#### EXERCISE REQUIREMENTS
(1) In the __mul patch message, swap "SECTION" for "INTERNAL" and write out the passage that begins at the words "diff --git a/sysdeps/ieee754/dbl-64/mpa.c" and stops after "mp_no *z, int p)".
(2) According to the __mul patch message, by what percentage does the patch improve average runtime?

#### DOCUMENT PASSAGE
━━━━━━━━━━━━━━━━━━━━━━━━━━━━━━

This is the mail archive of the
libc-alpha@sourceware.org
mailing list for the glibc project.
[PATCH v3] Don't spin around multiplying zeroes in __mul
Hi,
I managed to improve this patch a bit further. Attached is an updated
patch, this time also with comments describing the rationale. The
testsuite continues to run clean o x86_64 and the performance numbers
are as follows:
Without the patch:
Total:41379782042, Fastest:402117, Slowest:795883, Avg:413797.820420
With the patch:
Total:26096919666, Fastest:256379, Slowest:811423, Avg:260969.196660
That makes it a 36.9% improvement on average runtime and 36.2%
improvement on the fastest time. So that's about 7% better than the
last patch.
Siddhesh
* sysdeps/ieee754/dbl-64/mpa.c (__mul): Don't bother with zero
values in the mantissa.
diff --git a/sysdeps/ieee754/dbl-64/mpa.c b/sysdeps/ieee754/dbl-64/mpa.c
index dffa9d8..0555493 100644
--- a/sysdeps/ieee754/dbl-64/mpa.c
+++ b/sysdeps/ieee754/dbl-64/mpa.c
@@ -604,7 +604,7 @@ void
SECTION
__mul (const mp_no *x, const mp_no *y, mp_no *z, int p)

━━━━━━━━━━━━━━━━━━━━━━━━━━━━━━

#### RECORDS PROVIDED
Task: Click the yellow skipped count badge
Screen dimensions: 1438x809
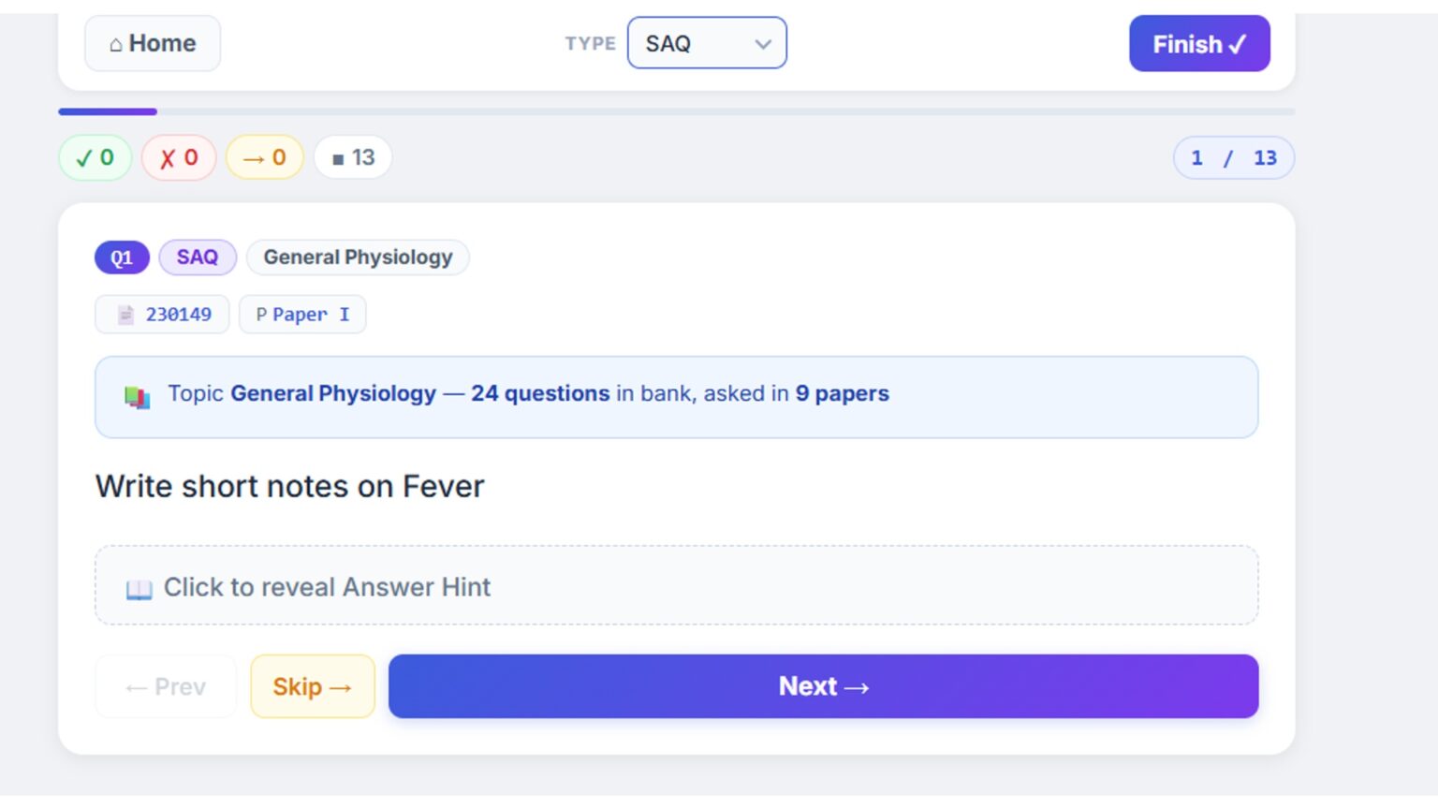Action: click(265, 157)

━━━━━━━━━━━━━━━━━━━━━━━━━━━━━━

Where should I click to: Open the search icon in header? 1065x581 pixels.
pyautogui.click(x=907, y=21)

━━━━━━━━━━━━━━━━━━━━━━━━━━━━━━

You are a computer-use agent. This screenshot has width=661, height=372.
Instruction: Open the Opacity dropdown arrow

━━━━━━━━━━━━━━━━━━━━━━━━━━━━━━

#### SOLUTIONS
(1)
diff --git a/sysdeps/ieee754/dbl-64/mpa.c b/sysdeps/ieee754/dbl-64/mpa.c
index dffa9d8..0555493 100644
--- a/sysdeps/ieee754/dbl-64/mpa.c
+++ b/sysdeps/ieee754/dbl-64/mpa.c
@@ -604,7 +604,7 @@ void
INTERNAL
__mul (const mp_no *x, const mp_no *y, mp_no *z, int p)

(2) 36.9%